### [Short problem 1]
From the listing, copy exactly the lines between the one holding "You are a computer-use" and the one holding "[x=496, y=412]", both included. Leave the pictures out.
**** Excerpted text
[ovirt-devel] [monitoring][collectd] the collectd virt plugin is now on par with Vdsm needs
Roy Golan
rgolan at redhat.com
Tue Feb 21 17:29:19 UTC 2017
On Tue, Feb 21, 2017 at 6:40 PM Yaniv Bronheim <ybronhei at redhat.com> wrote:
> On Tue, Feb 21, 2017 at 4:21 PM, Michal Skrivanek <
> michal.skrivanek at redhat.com> wrote:
>
>
> > On 21 Feb 2017, at 14:44, Yaniv Kaul <ykaul at redhat.com> wrote:
> >
> >
> >
> > On Tue, Feb 21, 2017 at 1:06 PM Francesco Romani <fromani at redhat.com>
> wrote:
> > Hello everyone,
> >
> >
> > in the last weeks I've been submitting PRs to collectd upstream, to
> > bring the virt plugin up to date with Vdsm and oVirt needs.
> >
> > Previously, the collectd virt plugin reported only a subset of metrics
> > oVirt uses.
> >
> > In current collectd master, the collectd virt plugin provides all the
> > data Vdsm (thus Engine) needs. This means that it is now
> >
> > possible for Vdsm or Engine to query collectd, not Vdsm/libvirt, and
> > have the same data.
> >
> > Do we wish to ship the unixsock collectd plugin? I'm not sure we do
> these days (4.1).
> > We can do that later, of course, when we ship this.
>
> we haven’t decided on the actual solution yet, unixsocket is one
> possibility.
> it is tracked in https://trello.com/c/alAOm1tQ
>
> we can also have engine pulling it from collectd remotely, then we can
> eliminate periodic get vm stats
> or another (crazy) option to use fluentd to push data straight to engine’s
> postgres:)
>
>
I think that we should start first with changing engine internal -
introduce a client and service to fetch stats in the engine. It's
implementation should be flexible but with stable API. First it will fetch
all stats from the db, later can change. The engine internals that needs
stats should imediatly start to adapt - instead of db calls or direct
entity methods, fetch from a (REST probably) service. After that the door
is open to whatever needed.
********
### [Short problem 2]
According to the mailing list post, where is the choice of the actual solution being tracked?
**** Material supplied
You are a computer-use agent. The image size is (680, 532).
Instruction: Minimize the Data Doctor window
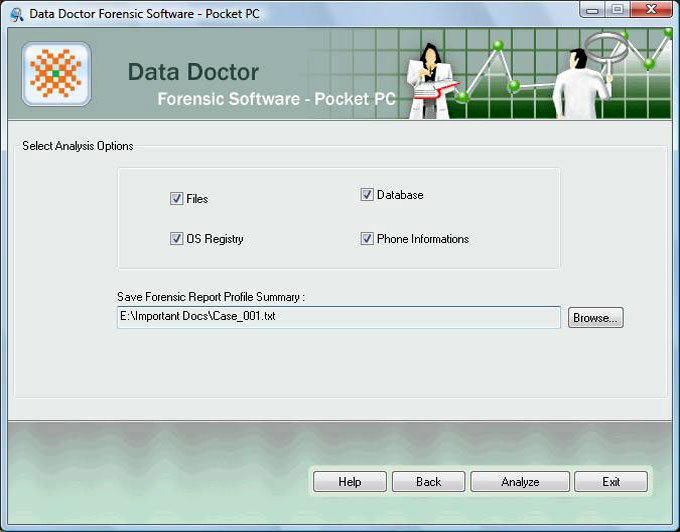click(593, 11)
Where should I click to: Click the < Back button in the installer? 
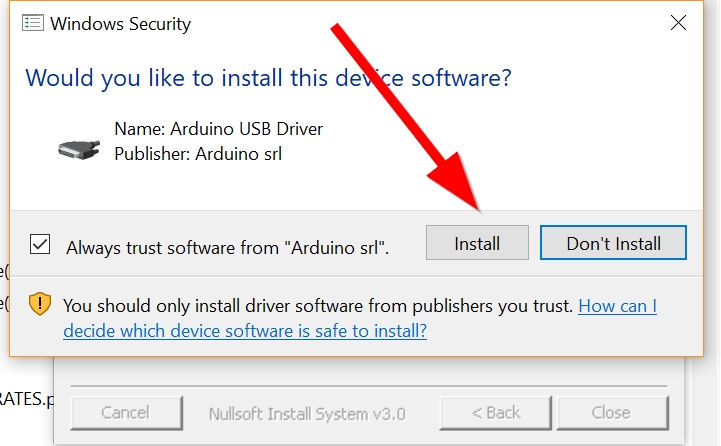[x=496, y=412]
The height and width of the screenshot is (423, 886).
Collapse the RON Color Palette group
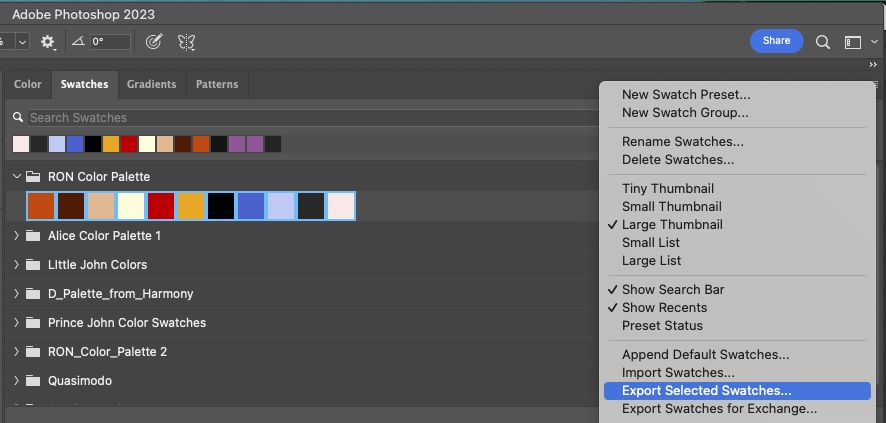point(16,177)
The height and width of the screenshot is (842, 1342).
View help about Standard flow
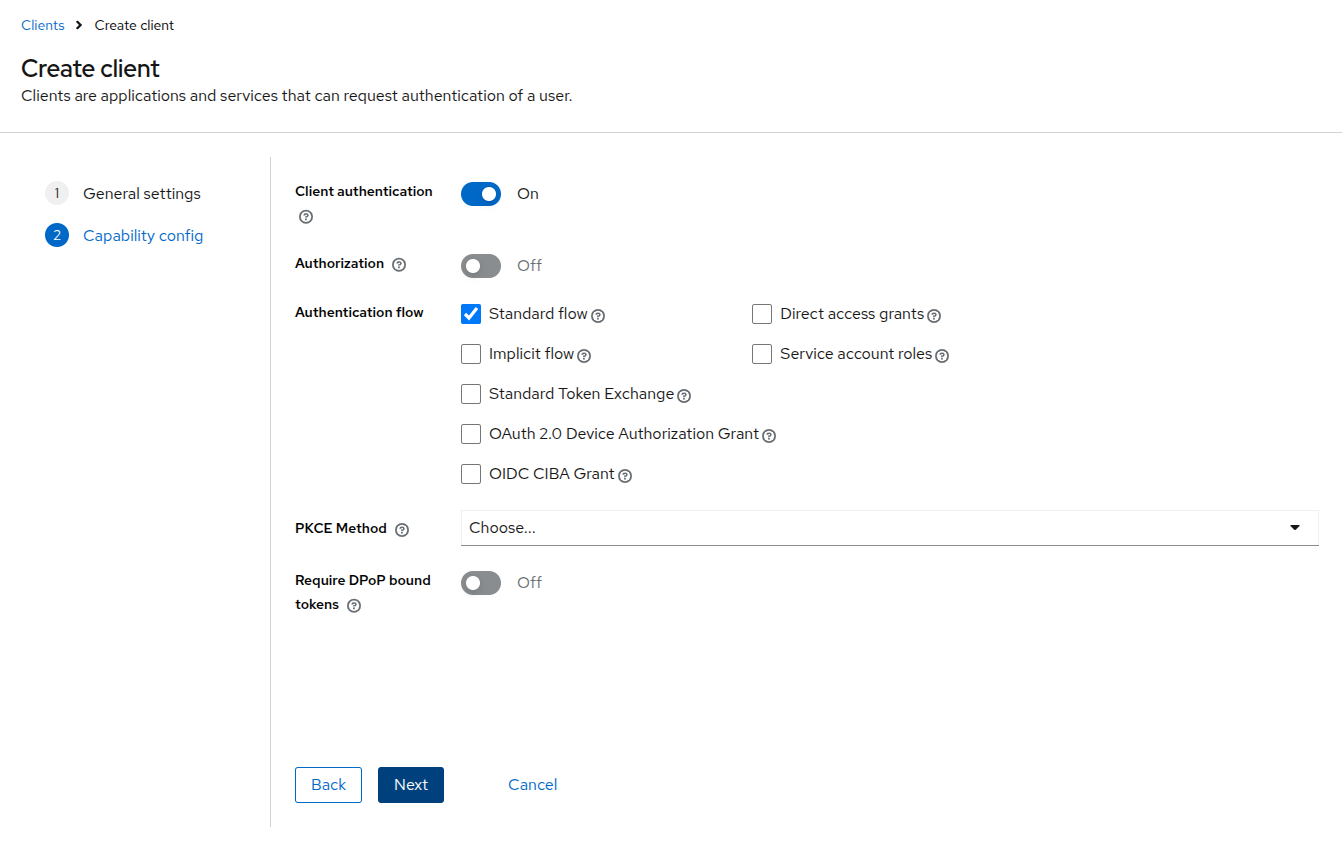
********
**** Material supplied
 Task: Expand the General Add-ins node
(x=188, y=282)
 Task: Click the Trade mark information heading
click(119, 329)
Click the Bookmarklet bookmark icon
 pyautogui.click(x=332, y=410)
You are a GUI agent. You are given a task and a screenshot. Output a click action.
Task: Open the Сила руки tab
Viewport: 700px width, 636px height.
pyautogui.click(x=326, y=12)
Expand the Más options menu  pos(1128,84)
********
**** Material supplied
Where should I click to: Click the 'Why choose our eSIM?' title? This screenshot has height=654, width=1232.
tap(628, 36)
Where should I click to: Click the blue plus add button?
********
### [Written reply 1]
You are a computer-use agent. The image size is (680, 532).
Instruction: Minimize the Data Doctor window
click(593, 11)
Where should I click to: Click the < Back button in the installer? 
[x=496, y=412]

### [Written reply 2]
In a Trello card at https://trello.com/c/alAOm1tQ.